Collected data
■ ■ ■

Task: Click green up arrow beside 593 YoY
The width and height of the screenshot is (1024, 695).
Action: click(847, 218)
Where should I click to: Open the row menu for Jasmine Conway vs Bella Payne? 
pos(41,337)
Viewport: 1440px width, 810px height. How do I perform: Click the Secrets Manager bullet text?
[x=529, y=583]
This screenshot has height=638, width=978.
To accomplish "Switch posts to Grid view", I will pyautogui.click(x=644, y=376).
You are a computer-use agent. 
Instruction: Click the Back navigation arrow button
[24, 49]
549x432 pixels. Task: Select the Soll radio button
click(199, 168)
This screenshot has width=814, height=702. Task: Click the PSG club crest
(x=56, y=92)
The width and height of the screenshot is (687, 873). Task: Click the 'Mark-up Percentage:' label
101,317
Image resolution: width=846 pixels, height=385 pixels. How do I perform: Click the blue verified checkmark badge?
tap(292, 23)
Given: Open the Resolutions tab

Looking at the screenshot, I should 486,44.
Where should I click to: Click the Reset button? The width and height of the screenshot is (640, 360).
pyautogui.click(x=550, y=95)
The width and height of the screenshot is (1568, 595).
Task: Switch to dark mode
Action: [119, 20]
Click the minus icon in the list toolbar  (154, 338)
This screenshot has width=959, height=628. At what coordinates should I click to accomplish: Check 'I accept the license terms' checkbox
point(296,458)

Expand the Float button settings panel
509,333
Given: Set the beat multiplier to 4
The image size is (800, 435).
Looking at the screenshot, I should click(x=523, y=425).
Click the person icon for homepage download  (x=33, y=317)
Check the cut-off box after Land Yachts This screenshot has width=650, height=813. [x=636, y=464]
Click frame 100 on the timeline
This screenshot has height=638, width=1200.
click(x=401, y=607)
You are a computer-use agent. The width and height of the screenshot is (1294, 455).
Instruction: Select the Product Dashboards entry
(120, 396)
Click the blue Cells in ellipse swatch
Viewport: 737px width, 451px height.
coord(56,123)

■ ■ ■

* INSTRUCTIONS FOR THE TASK
Retype all of the data exactly, so that nothing differs from what is given.

* EXERCISE RESULT
Task: Click green up arrow beside 593 YoY
The width and height of the screenshot is (1024, 695).
Action: click(847, 218)
Where should I click to: Open the row menu for Jasmine Conway vs Bella Payne? 
pos(41,337)
Viewport: 1440px width, 810px height. How do I perform: Click the Secrets Manager bullet text?
[x=529, y=583]
This screenshot has height=638, width=978.
To accomplish "Switch posts to Grid view", I will pyautogui.click(x=644, y=376).
You are a computer-use agent. 
Instruction: Click the Back navigation arrow button
[24, 49]
549x432 pixels. Task: Select the Soll radio button
click(199, 168)
This screenshot has width=814, height=702. Task: Click the PSG club crest
(x=56, y=92)
The width and height of the screenshot is (687, 873). Task: Click the 'Mark-up Percentage:' label
101,317
Image resolution: width=846 pixels, height=385 pixels. How do I perform: Click the blue verified checkmark badge?
tap(292, 23)
Given: Open the Resolutions tab

Looking at the screenshot, I should 486,44.
Where should I click to: Click the Reset button? The width and height of the screenshot is (640, 360).
pyautogui.click(x=550, y=95)
The width and height of the screenshot is (1568, 595).
Task: Switch to dark mode
Action: [119, 20]
Click the minus icon in the list toolbar  (154, 338)
This screenshot has width=959, height=628. At what coordinates should I click to accomplish: Check 'I accept the license terms' checkbox
point(296,458)

Expand the Float button settings panel
509,333
Given: Set the beat multiplier to 4
The image size is (800, 435).
Looking at the screenshot, I should click(x=523, y=425).
Click the person icon for homepage download  (x=33, y=317)
Check the cut-off box after Land Yachts This screenshot has width=650, height=813. [x=636, y=464]
Click frame 100 on the timeline
This screenshot has height=638, width=1200.
click(x=401, y=607)
You are a computer-use agent. The width and height of the screenshot is (1294, 455).
Instruction: Select the Product Dashboards entry
(120, 396)
Click the blue Cells in ellipse swatch
Viewport: 737px width, 451px height.
coord(56,123)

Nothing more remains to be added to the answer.